Work to complete:
Reproduce the passage about the film Josephine word for word, starting at "What makes Josephine" and ending at "it simply returns.".

Source extract:

Gemma Chan delivers what may be the best performance of her career as Claire. Her work is quieter, but it carries enormous emotional weight. Claire recognizes early on that something deeper is wrong, that reassurance and discipline won’t be enough. Chan plays her as a parent caught between knowing her child needs help and being unable to reach her. The guilt, the doubt, and the helplessness sit on her face, unresolved, scene after scene.
What makes Josephine so unsettling is how the attacker’s presence continues to haunt the film. Sometimes he appears literally in the frame, watching from a distance. Other times, he exists only as a possibility, or sometimes he interacts with her or the things around her. The film treats him like a ghost because trauma doesn’t announce itself; it simply returns.
There are moments where the parents’ choices are deeply frustrating, especially as professional help is delayed or dismissed. But this frustration feels intentional, even if it is hard to stomach. The film understands that loving parents can still make harmful decisions, and that fear often disguises itself as certainty. Unlike many films about childhood trauma, Josephine never pivots into a story about adults fixing what’s broken. The focus stays exactly where it belongs: on the child living inside the aftermath.

Entries shown:
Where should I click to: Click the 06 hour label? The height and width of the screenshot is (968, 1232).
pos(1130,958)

---

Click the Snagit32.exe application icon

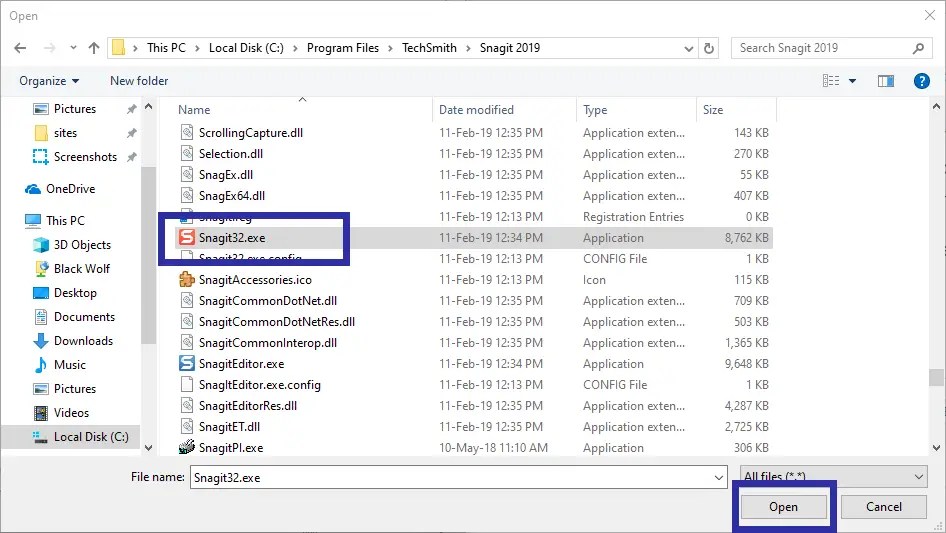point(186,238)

--

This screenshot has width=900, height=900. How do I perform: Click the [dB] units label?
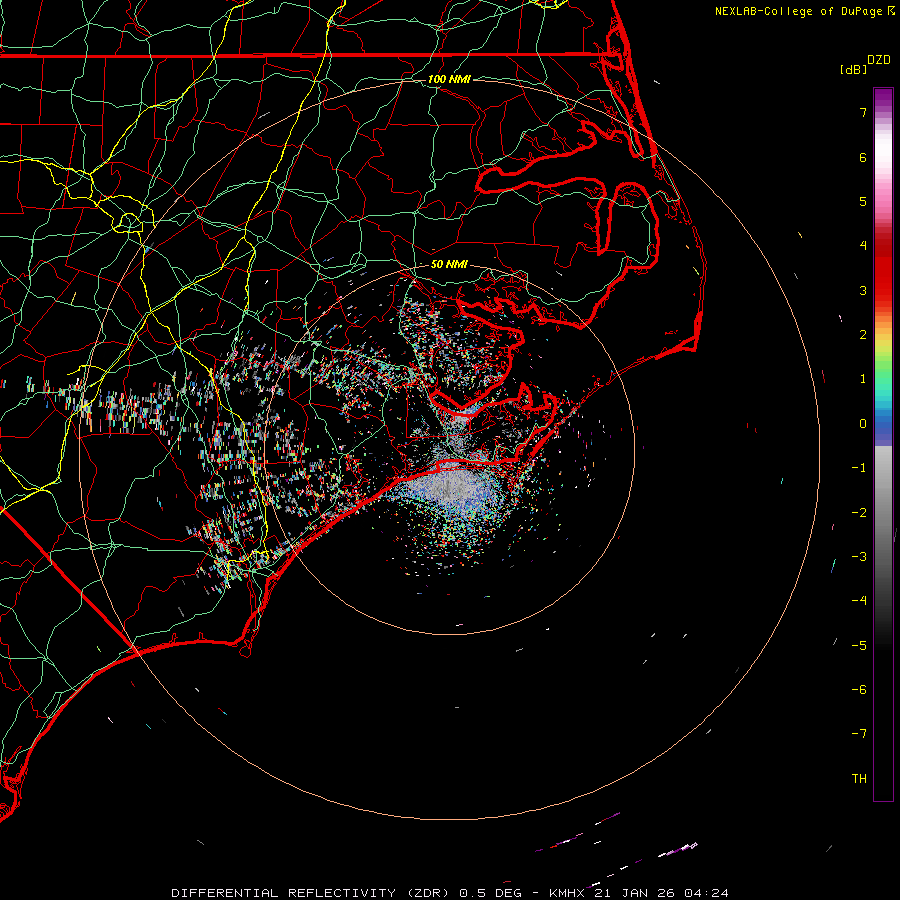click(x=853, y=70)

Exercise output:
What makes Josephine so unsettling is how the attacker’s presence continues to haunt the film. Sometimes he appears literally in the frame, watching from a distance. Other times, he exists only as a possibility, or sometimes he interacts with her or the things around her. The film treats him like a ghost because trauma doesn’t announce itself; it simply returns.